Directions
Return verbatim the line containing "You are a GUI" together with all lines that follow it, through the end of the records.

Supplied material
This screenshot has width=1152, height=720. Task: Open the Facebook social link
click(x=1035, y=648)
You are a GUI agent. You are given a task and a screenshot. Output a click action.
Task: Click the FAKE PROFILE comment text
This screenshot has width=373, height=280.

Exercise solution
You are a GUI agent. You are given a task and a screenshot. Output a click action.
Task: Click the FAKE PROFILE comment text
This screenshot has width=373, height=280.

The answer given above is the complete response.